● YOUR INSTRUCTIONS
When the string "with" occurs in a line of the records, show that line.

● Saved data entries
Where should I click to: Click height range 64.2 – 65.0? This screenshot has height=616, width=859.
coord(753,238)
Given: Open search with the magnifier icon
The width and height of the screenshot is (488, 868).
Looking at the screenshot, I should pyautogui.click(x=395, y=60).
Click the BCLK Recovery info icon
==
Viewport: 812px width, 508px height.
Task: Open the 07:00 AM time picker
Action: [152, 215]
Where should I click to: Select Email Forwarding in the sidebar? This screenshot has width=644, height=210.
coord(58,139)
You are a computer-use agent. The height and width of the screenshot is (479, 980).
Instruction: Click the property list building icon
* * *
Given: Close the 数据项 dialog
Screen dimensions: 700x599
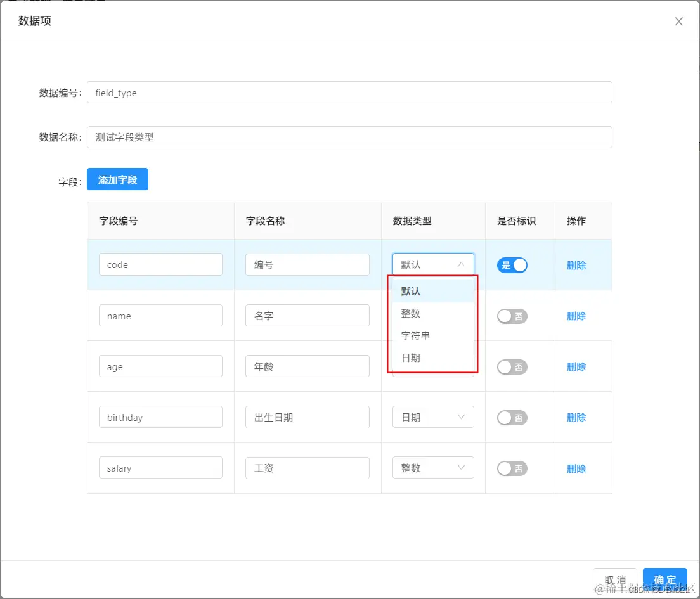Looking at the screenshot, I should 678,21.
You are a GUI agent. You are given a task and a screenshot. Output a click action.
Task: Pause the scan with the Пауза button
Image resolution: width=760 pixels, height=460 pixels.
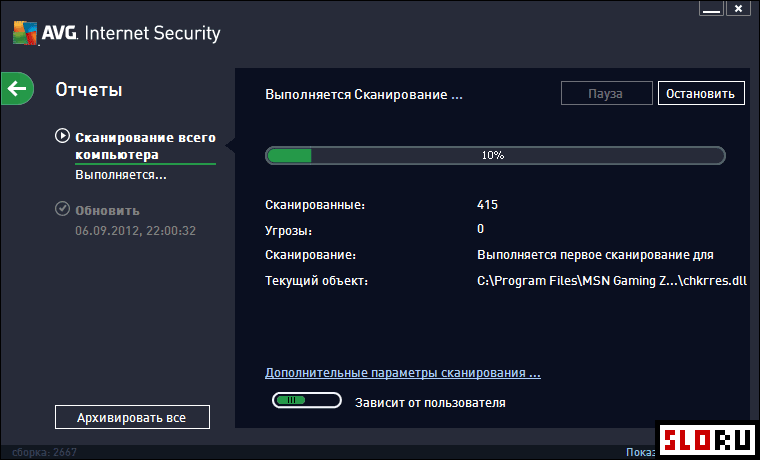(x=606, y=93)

● TASK OUTPUT
Given: Open search with the magnifier icon
Task: Pause the scan with the Пауза button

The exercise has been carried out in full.